_WHAT NEEDS TO BE DONE_. Below are records; from the line containing "Where should I click to: Click the 2021" through the very last line, output each line exactly. No pictures.

_SUPPLIED DATA_.

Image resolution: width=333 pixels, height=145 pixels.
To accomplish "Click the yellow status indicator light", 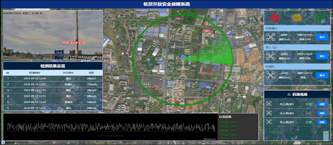I will (x=297, y=18).
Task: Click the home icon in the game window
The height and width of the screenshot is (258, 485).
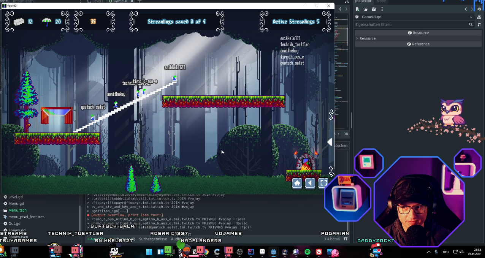Action: pyautogui.click(x=297, y=183)
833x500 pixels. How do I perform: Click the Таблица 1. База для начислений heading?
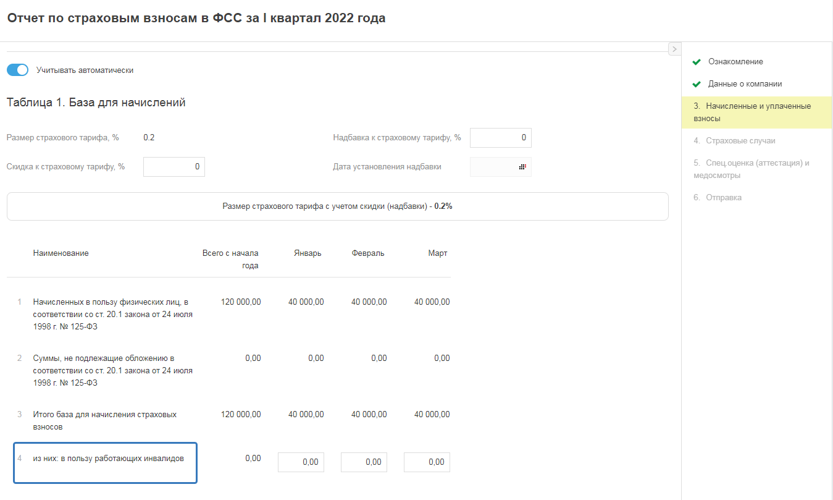click(x=96, y=103)
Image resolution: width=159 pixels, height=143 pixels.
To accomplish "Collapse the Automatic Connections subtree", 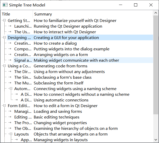I will [x=11, y=89].
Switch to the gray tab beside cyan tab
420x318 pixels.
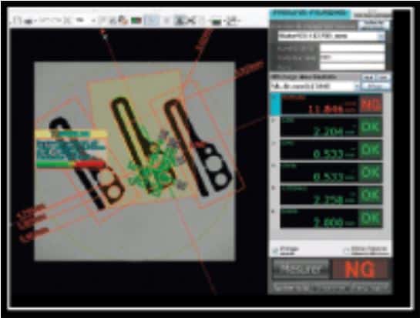click(372, 15)
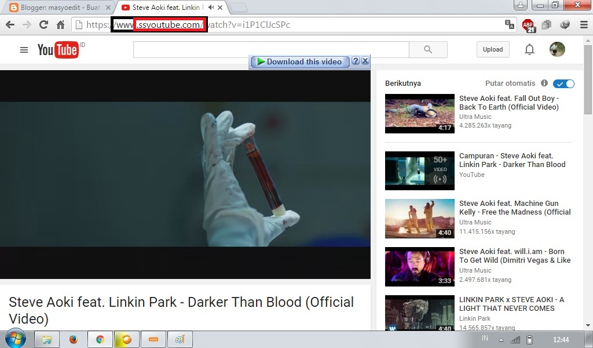Image resolution: width=593 pixels, height=348 pixels.
Task: Toggle the Putar otomatis autoplay switch
Action: pos(563,84)
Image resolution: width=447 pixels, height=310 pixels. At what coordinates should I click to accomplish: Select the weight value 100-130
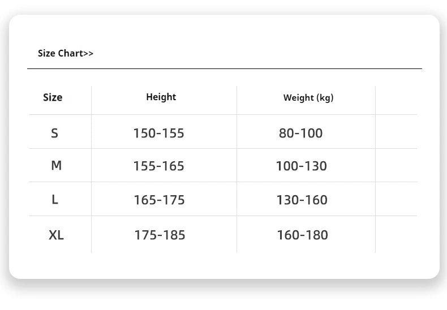pyautogui.click(x=302, y=166)
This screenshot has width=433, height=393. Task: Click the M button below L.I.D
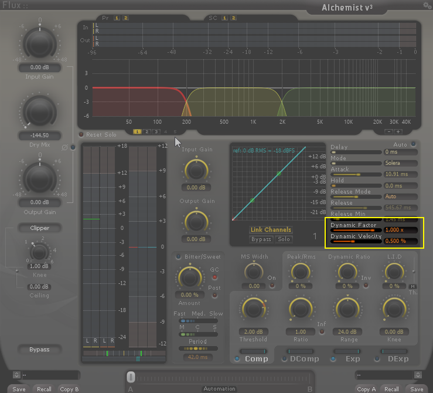tap(412, 286)
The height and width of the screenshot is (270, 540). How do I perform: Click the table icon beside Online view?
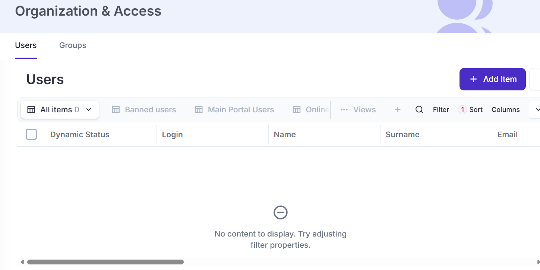297,110
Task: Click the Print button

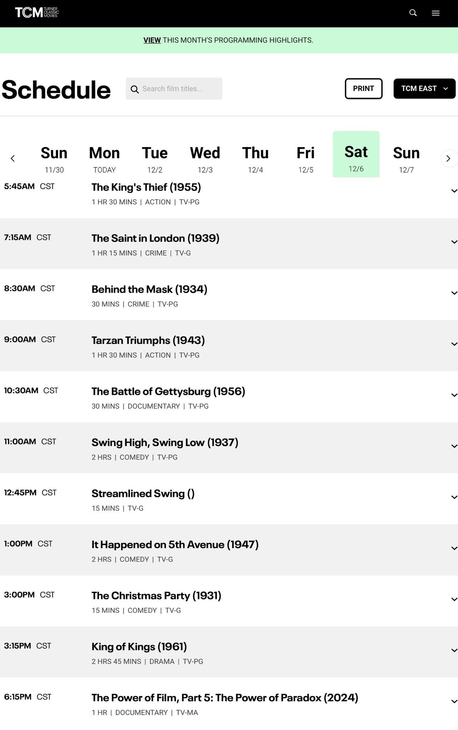Action: click(363, 88)
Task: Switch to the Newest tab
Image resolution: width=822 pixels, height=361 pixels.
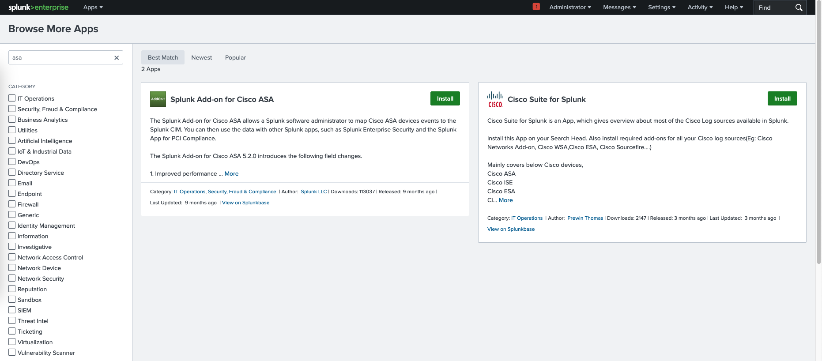Action: (x=201, y=57)
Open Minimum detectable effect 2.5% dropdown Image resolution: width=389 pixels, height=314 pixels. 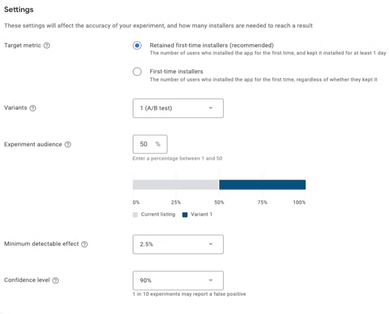(178, 244)
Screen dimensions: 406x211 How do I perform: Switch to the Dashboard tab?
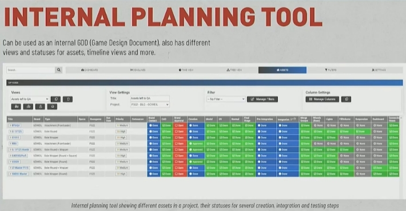pos(90,70)
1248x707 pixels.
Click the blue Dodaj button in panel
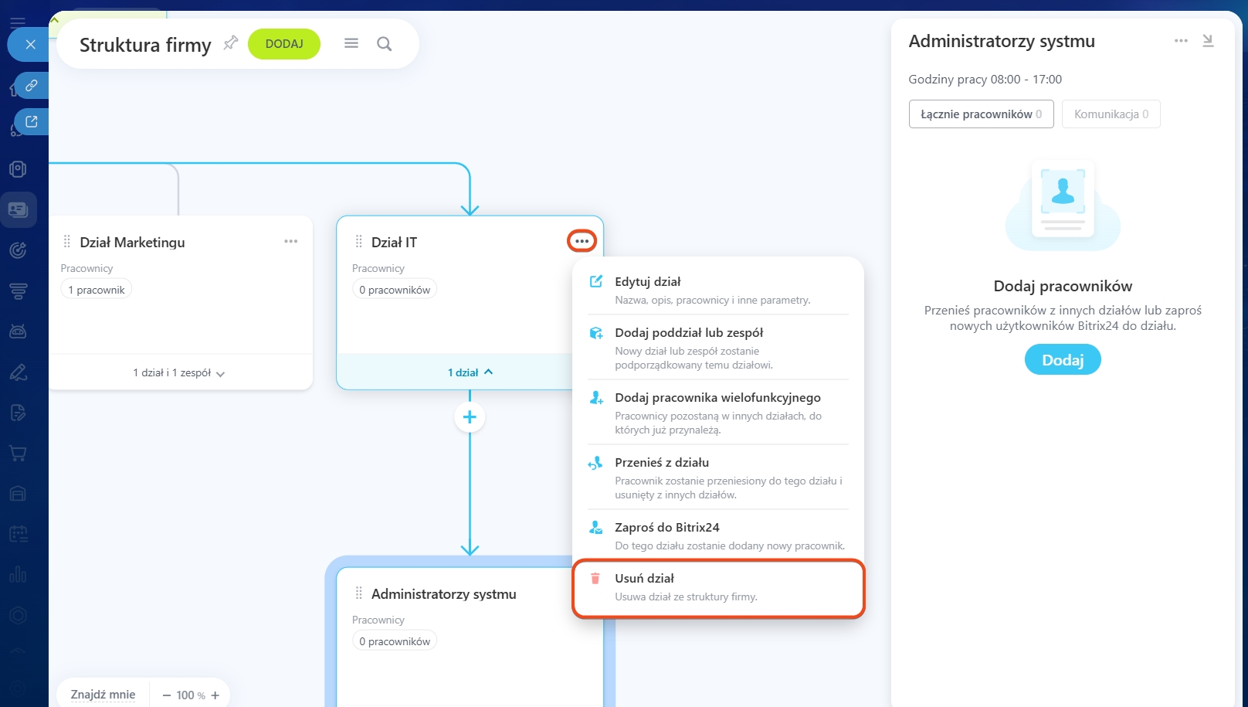point(1063,360)
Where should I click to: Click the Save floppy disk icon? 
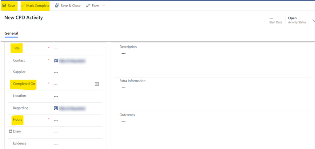pos(4,6)
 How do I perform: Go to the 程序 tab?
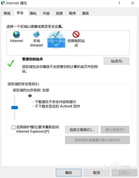(72, 13)
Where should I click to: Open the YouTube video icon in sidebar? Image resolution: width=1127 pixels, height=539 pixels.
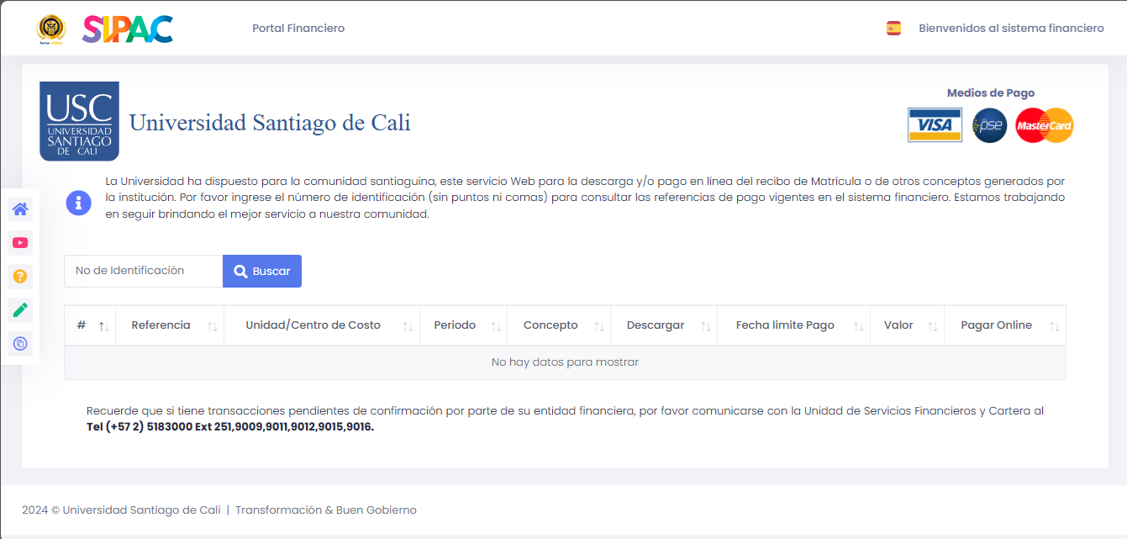point(20,243)
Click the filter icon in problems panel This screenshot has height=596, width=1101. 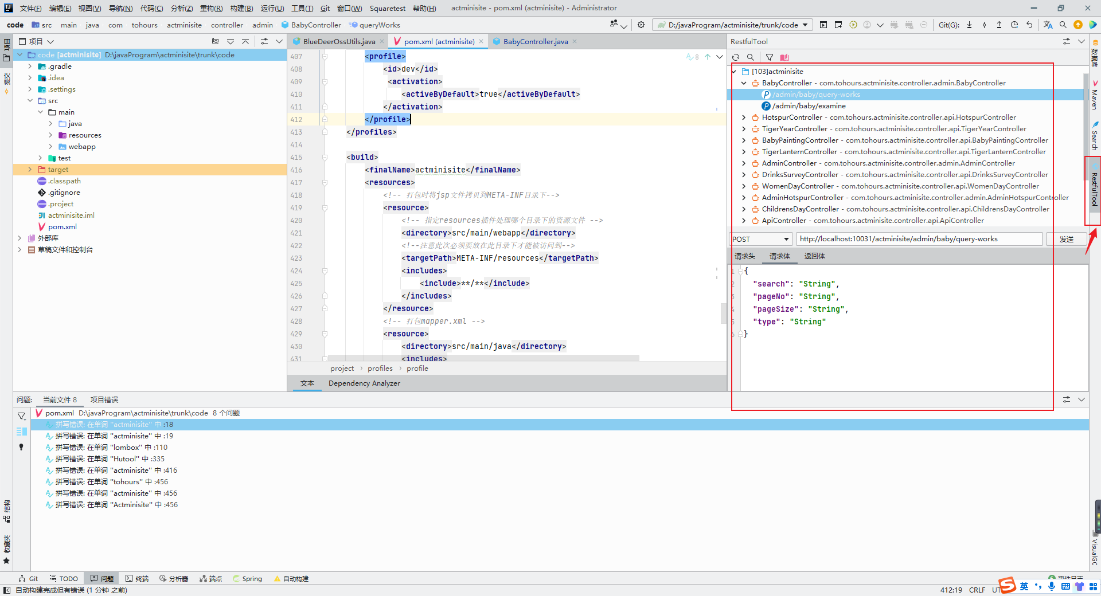point(21,416)
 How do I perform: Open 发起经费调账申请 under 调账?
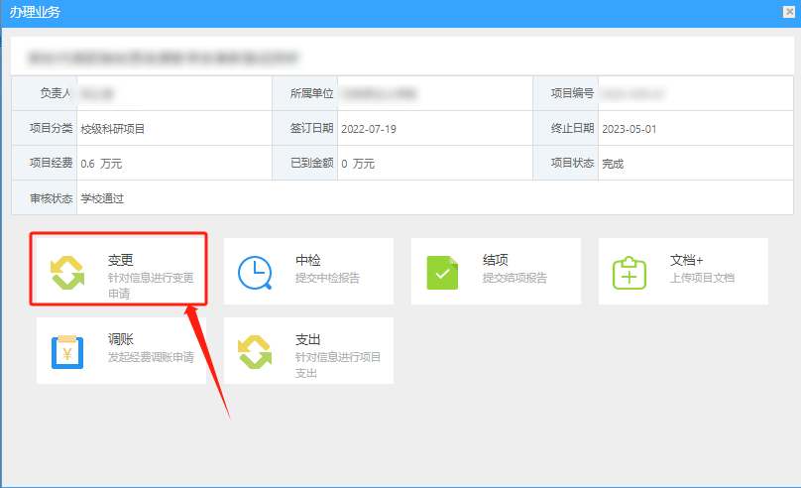151,357
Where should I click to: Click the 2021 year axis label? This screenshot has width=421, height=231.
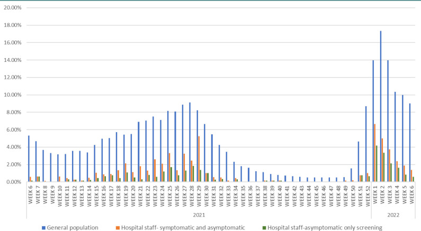click(199, 215)
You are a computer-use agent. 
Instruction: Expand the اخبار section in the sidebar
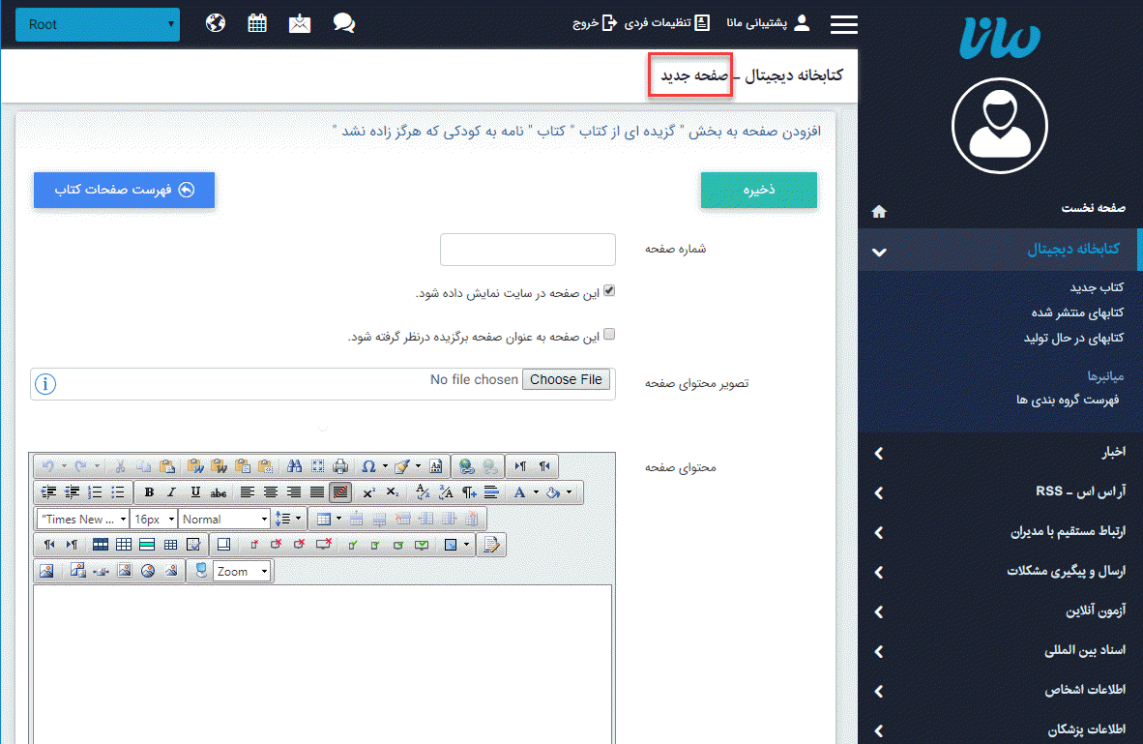click(x=996, y=453)
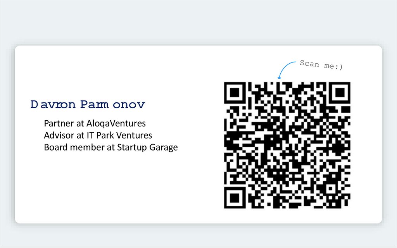Click the QR code's top-left finder square

(x=234, y=92)
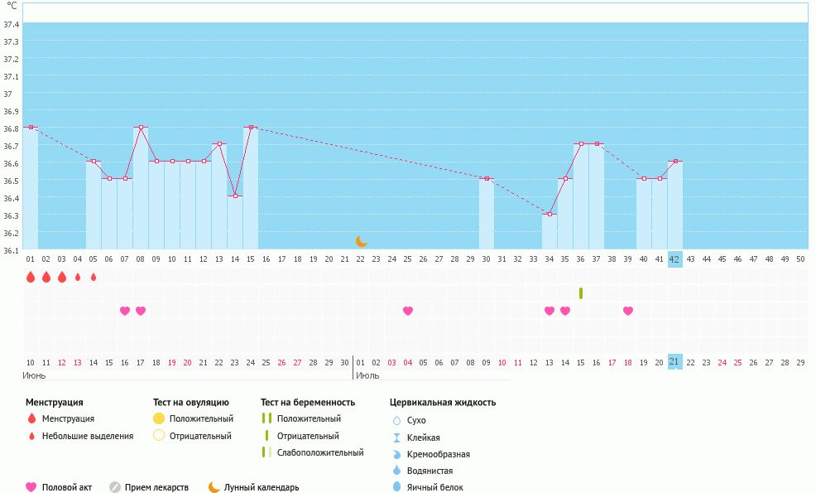816x493 pixels.
Task: Click the small discharge drop on day 05
Action: coord(94,277)
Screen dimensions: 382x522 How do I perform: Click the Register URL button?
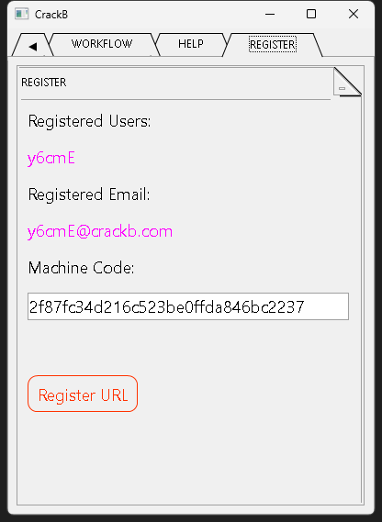tap(83, 394)

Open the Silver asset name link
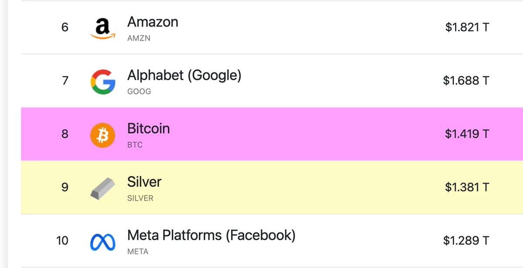144,182
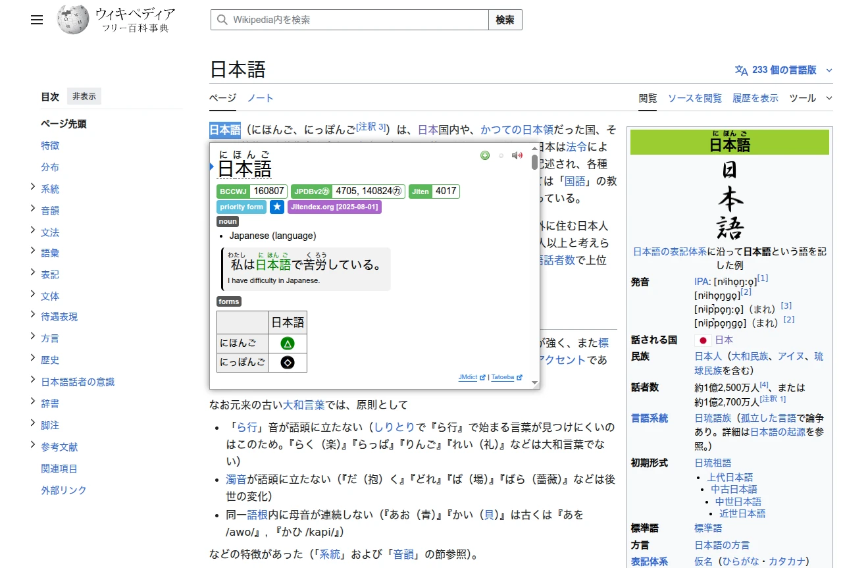843x568 pixels.
Task: Open the JMdict link in popup
Action: 468,378
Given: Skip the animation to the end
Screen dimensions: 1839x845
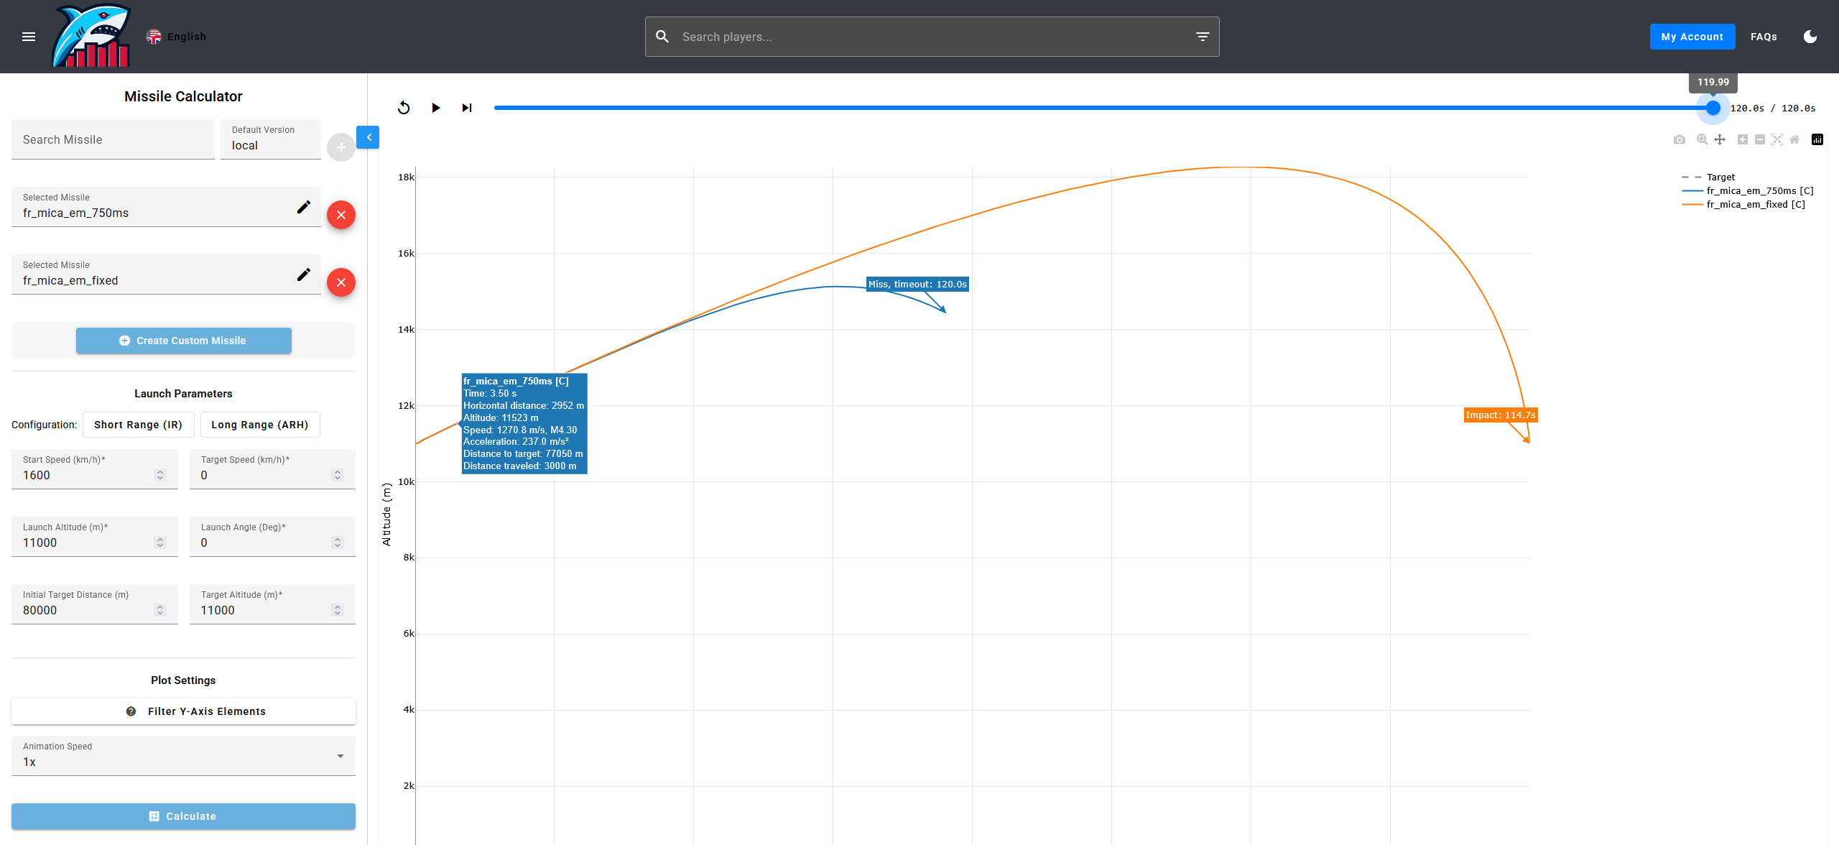Looking at the screenshot, I should (x=467, y=108).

_YOUR RESPONSE_.
Where should I click to: Click the 2021 year axis label? This screenshot has width=421, height=231.
click(199, 215)
You are a computer-use agent. 
Instruction: Expand the اخبار section in the sidebar
click(x=996, y=453)
Click the QR code's top-left finder square

(x=234, y=92)
816x493 pixels.
Task: Click the small discharge drop on day 05
Action: coord(94,277)
Screen dimensions: 382x522 How do I perform: Click the Register URL button?
tap(83, 394)

Open the Silver asset name link
144,182
843x568 pixels.
Task: Open the JMdict link in popup
Action: 468,378
Given: Skip the animation to the end
Screen dimensions: 1839x845
Looking at the screenshot, I should (x=467, y=108).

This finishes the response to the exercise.